It's the same with some favourite scenes with readers. A reader mentioned that one of her favourite scenes was where the protagonist is gearing up in full assassin battle dress and, just before she leaves her apartment, she blows her pet a kiss. That's not something I planned for emotional effect or something, it's just something I saw in my mind's eyes when I wrote the scene, so I included blowing the kiss, never knowing what reaction people would have to something so 'insignificant'.
I wanted my assassin to have a pet, but nothing ordinary like a cat or a dog. I mused about a lizard, but decided on a macaw. I've been a caretaker of parrots in an upscale pet shop, so her macaw is an amalgam of those pets I cared for. One of them was crazy about skating on tiny rollerskates, another would keep asking 'Are you good?" and he wouldn't stop until you said, 'Yes, I'm good'. Another imitated the barking of a dog whenever you came close to his stand.
So I created Kourou, a macaw who barks like a dog when someone opens the door, loves skating but is accident prone and skates into the furniture, and will ask 'Happy?' until you reply with 'Happy!'. And he's a huge hit with readers, some reviewers even claim he's their favourite character. Again, not something I planned to happen.

(Collected data)
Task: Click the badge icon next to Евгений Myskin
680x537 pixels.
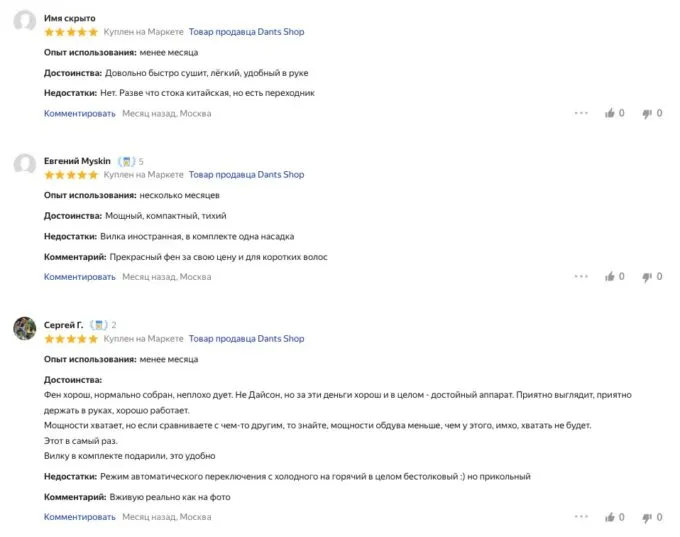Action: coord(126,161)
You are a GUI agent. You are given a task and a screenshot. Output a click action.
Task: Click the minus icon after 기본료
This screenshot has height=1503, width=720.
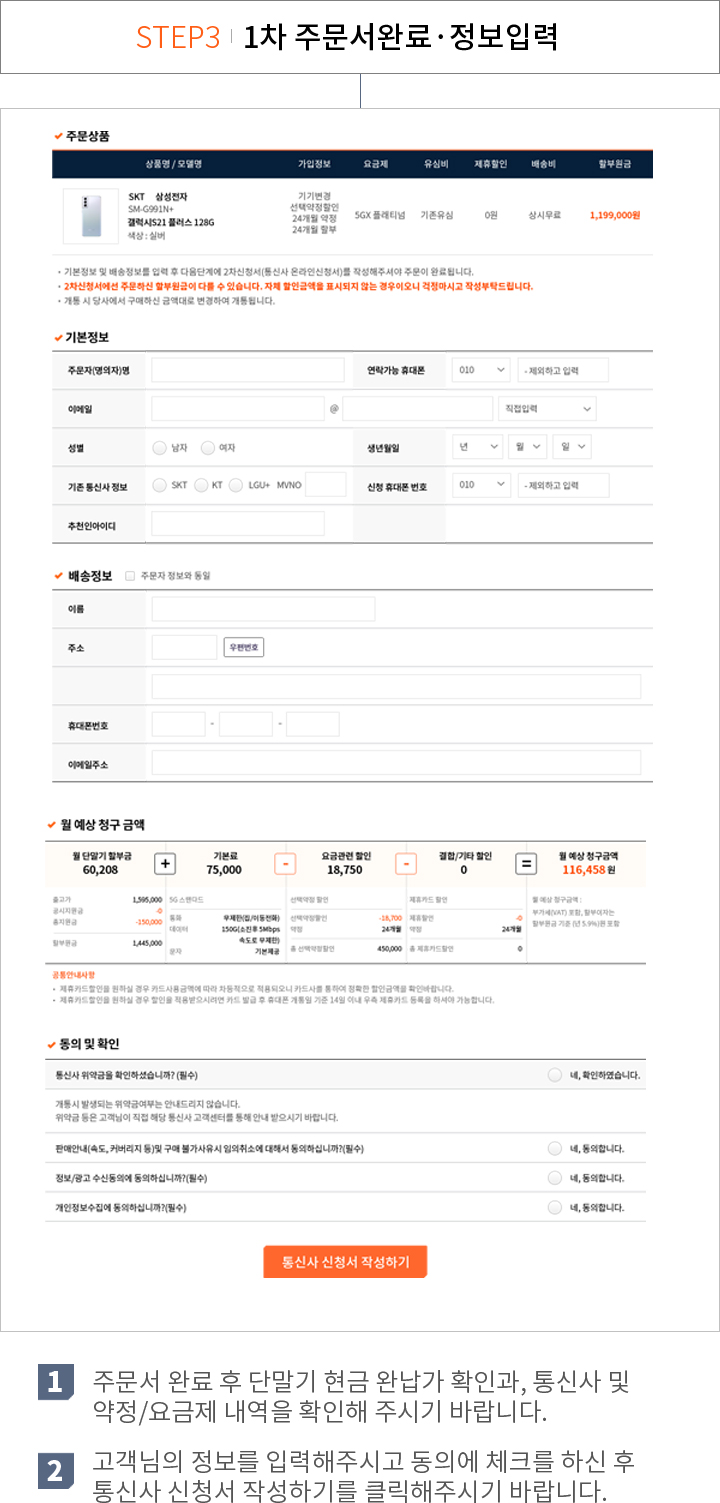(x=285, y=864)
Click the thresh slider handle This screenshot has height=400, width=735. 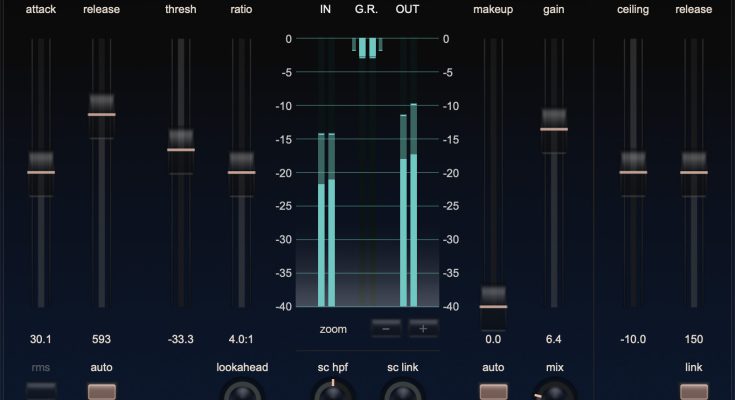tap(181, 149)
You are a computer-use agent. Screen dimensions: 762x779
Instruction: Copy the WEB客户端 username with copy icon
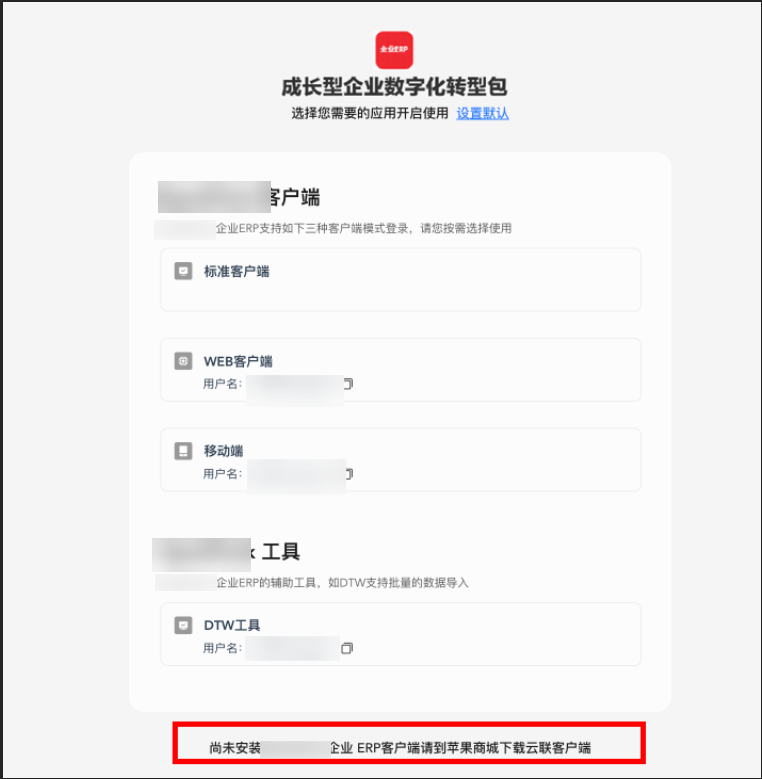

*ASSIGNED TASK*
Decide whether each statement agrees with the macaw excerpt, and for each give yes or no with the deciding words quoted from it: (a) The macaw in the book is named Kourou. (b) Before choosing a macaw, the writer considered a cat. (c) The writer planned the kiss the protagonist blows her pet for emotional effect. These rows have no connection to the macaw excerpt.

*YOUR RESPONSE*
(a) Yes: "So I created Kourou, a macaw who barks like a dog when someone opens the door"
(b) No: "nothing ordinary like a cat or a dog. I mused about a lizard, but decided on a macaw."
(c) No: "That's not something I planned for emotional effect or something"